Entrevista:O Estado inteligente

quinta-feira, outubro 19, 2006

De te fabula narratur, já dizia Marx



Artigo - *Rolf Kuntz
O Estado de S. Paulo
19/10/2006

Impossível assistir ao espetáculo - primeiro o delírio, depois a pancadaria - do traslado do esquife de de Juan Domingo Perón sem lembrar a advertência de Marx ao leitor alemão do Capital: o modelo descrito no livro podia ser o da Inglaterra, onde o capitalismo se havia desenvolvido mais amplamente, mas a experiência inglesa apenas antecipava a de outros países. “De te fabula narratur”, escreveu Marx no prefácio, para liquidar a alegria de quem se julgasse livre daquele pesadelo. A história contada no livro seria repetida, com personagens diferentes, noutros países sujeitos às leis do capital.

Há quatro anos, quando Luiz Inácio Lula da Silva chegou ao Palácio do Planalto, importantes publicações, na Europa e nos Estados Unidos, noticiaram a eleição de um líder populista no Brasil. A qualificação pareceu errada e preconceituosa mesmo a brasileiros que não haviam votado em Lula. Jornalistas do mundo rico mais uma vez descreviam a situação brasileira com base em clichês fáceis e falsos. Apoiado no trabalho de seu primeiro ministro da Fazenda, Antonio Palocci, e do chefe do Banco Central, Henrique Meirelles, o novo presidente conseguiu diferenciar sua imagem da figura tradicional do político latino-americano. Não deixou de ser uma personagem um tanto folclórica, mas conquistou um tratamento diferenciado e respeitoso.

O populista apontado pela imprensa estrangeira, nas matérias publicadas há quatro anos, manifesta-se agora, sem disfarce, numa campanha que parecia impensável no Brasil do século 21. A campanha é espantosa tanto pela estratégia escolhida quanto pelo êxito aparente. É notável não só pelo número de patranhas contadas pelo presidente e por seus aliados, mas também pela baixa qualidade do discurso.

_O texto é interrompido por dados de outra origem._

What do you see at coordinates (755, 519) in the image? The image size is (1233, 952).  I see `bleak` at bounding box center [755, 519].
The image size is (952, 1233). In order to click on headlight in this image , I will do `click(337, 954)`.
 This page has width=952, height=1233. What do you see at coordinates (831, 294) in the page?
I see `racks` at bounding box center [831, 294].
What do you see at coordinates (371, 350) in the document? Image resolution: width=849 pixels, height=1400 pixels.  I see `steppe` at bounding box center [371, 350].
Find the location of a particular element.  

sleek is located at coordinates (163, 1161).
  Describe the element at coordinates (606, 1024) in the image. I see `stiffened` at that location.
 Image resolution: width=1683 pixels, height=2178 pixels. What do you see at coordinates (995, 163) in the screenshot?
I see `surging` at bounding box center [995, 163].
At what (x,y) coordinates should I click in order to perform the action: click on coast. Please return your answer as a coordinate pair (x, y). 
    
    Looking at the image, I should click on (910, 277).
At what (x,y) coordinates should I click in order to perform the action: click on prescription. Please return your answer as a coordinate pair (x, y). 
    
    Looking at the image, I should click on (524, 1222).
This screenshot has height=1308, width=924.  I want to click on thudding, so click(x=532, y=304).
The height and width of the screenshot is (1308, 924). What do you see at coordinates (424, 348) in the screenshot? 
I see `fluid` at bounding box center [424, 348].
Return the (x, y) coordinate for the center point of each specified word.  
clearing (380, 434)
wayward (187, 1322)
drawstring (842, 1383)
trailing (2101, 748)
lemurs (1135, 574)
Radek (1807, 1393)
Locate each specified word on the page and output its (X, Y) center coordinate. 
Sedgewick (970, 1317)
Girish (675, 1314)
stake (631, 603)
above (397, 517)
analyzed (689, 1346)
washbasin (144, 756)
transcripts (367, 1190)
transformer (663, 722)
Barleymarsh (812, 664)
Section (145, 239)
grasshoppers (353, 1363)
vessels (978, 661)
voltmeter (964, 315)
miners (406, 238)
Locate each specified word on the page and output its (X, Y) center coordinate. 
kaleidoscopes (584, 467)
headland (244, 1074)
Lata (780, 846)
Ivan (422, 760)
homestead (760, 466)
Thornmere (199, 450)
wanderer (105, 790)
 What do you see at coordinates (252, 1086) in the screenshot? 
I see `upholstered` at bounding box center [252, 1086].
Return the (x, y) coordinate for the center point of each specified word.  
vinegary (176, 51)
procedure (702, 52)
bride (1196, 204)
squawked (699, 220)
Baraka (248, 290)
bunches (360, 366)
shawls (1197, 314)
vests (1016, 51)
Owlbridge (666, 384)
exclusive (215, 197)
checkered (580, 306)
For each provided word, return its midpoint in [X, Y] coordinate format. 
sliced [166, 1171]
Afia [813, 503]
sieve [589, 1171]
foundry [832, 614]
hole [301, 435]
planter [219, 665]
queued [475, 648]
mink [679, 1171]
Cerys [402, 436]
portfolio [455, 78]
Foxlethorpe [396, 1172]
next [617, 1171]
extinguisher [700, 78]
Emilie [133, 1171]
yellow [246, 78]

Atribuir aos adversários a intenção de privatizar o Banco do Brasil e a Petrobrás já seria suficiente para deixar boquiaberta qualquer pessoa razoavelmente informada e capaz de juntar duas idéias. Mas o mais chocante é que alguém possa ter concebido, em 2006, uma campanha baseada na demonização das privatizações. Não há sequer o argumento, usado razoavelmente noutros tempos, sobre o valor estratégico da intervenção estatal em certas áreas. Simplesmente não há argumentos: o discurso é tão vazio de racionalidade quanto a pregação do racismo, da guerra santa ou do nacionalismo do século 19.

O mesmo apelo à irracionalidade aparece no esforço para semear a rivalidade e o ódio entre regiões, como se esta eleição fosse uma disputa entre o Brasil menos desenvolvido e São Paulo. O recado efetivo do presidente, ao acusar a elite paulista de odiar o Norte e o Nordeste, não foi contra um grupo concreto e identificável por suas ações. Quem é essa elite? Em que se diferencia dos tais paulistas que trabalham, que acordam cedo e que são bonzinhos, segundo a ressalva acrescentada por Lula? Os pregadores do racismo, nos Estados Unidos, nunca deixaram de reconhecer a existência de negros bonzinhos e respeitosos. Mas a mensagem eficiente foi sempre a do ódio racial, a do apelo à irracionalidade e aos sentimentos mais perigosos. E por que a elite hedionda é apenas a paulista? Por que é mais nociva que os poderosos do Norte e do Nordeste - aqueles que, de fato, sempre mantiveram e continuam mantendo no atraso dezenas de milhões de brasileiros?

O presidente e seus companheiros negam os fatos, também, quando dizem que seus adversários só sabem privatizar. Fantasiam, quando negam que um enorme trabalho de reforma econômica e institucional foi realizado nos anos 90 e no começo desta década. Inventam, quando ocultam que os instrumentos da política antiinflacionária estavam prontos e disponíveis ao assumirem o governo. Violam os fatos, quando dão a entender que a atual produção de petróleo foi um resultado de seu trabalho. Tentam apagar até a história da Petrobrás e de seu longo esforço para levar o País à auto-suficiência. Para que apagar e recriar a história, se julgam ter uma porção de realizações importantes para mostrar ao eleitorado? Talvez porque saibam que em muitas áreas importantes - como na difusão do ensino básico - sua contribuição foi apenas um pequeno acréscimo porcentual ao que estava feito.

O Lula que se revela sem disfarce nessa campanha é cada vez mais parecido com Evo Morales, com Hugo Chávez e com outras figuras típicas do populismo sul-americano. Ao defendê-los, ele defende, de fato, a si mesmo. Quanto mais será revelado, se for reeleito?